Are the unions getting tough on Labour?

Submitted by cathy n on 25 August, 2008 - 8:30 Author: Editorial, Solidarity, 21 August, 2008

At the Labour Party National Policy Forum starting on 24 July [2008], the unions want to get a “Warwick 2”, a second version of the list of concessions obtained by them at a Policy Forum in summer 2004, in the run-up to the 2005 general election.

The Labour Party’s finances make it very likely that the unions will get something. The Labour Party is in deep debt; businesses and the wealthy have cut their donations, disillusioned by Labour’s repeated financial scandals and the probability that the Tories will form the next government; Gordon Brown has no-one but the unions to bail him out financially.

The Guardian (18 July) reported that the unions have tabled 130 demands, and expect to press about 50 of them. “The complete list, obtained by the Guardian, includes a right to take supportive strike action, scrapping NHS prescription charges, bringing all hospital cleaning back in-house, and a new agreement on public sector pay with the Treasury”.

Later in the article, however, the Guardian’s story is: “On union rights, [the unions] want the right to strike [under what circumstances?], internet balloting, tax deductions for union membership subscriptions, and an extension of the Gangmasters Licensing Authority to construction...”

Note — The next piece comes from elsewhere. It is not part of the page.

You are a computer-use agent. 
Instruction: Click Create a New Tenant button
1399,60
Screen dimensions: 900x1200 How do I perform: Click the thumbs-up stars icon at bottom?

That the unions are making demands at all is good. If they can wring any concessions from Brown, and hold the Labour Party to them, that will be good.

But several problems need to be remembered.

* The Guardian may have “the complete list”, but union members certainly don’t. The National Policy Forum is a behind-closed-doors event, without the openness of old Labour Party conferences. The process here is essentially one of backroom haggling and nudging, not any sort of democracy.

* The unions only have 30 seats out of 184 in the Forum. They will still probably win some deal. But that is because of the finances, not because of any democratic accountability of the 2008 Labour Party to the labour movement.

* The original Warwick Agreement of 2004 was hailed by the unions as a huge triumph. What is the verdict of the last four years? The Agreement did not turn the Blair-Brown government into any sort of even mildly reforming pro-working-class government. There were a few concessions on secondary issues, but the basic hard-faced orientation of the Government was untouched. Politically, the main effect of the original Warwick Agreement is that criticism of Blair and Brown from the large unions ceased for a year.

* Rank and file union members have no control over which of the 130 demands the unions press, which they drop, and which they modify.

Warwick seemed a triumph to some trade unionists only because their expectations had been so beaten down. The same may happen again.

But the political aspirations of the working class should not be limited to securing larger or smaller sops through behind-the-scenes haggling by union leaders.

The working class, alarmed and battered by the unfolding economic crisis, needs a government serving its interests and accountable to it, as loyal to it as the Thatcher, Major, Blair, and Brown governments have been to the capitalist class.

And for that we need a working-class political party, formulating working-class policies through open debate and democratic decision, not union leaders negotiating behind closed doors.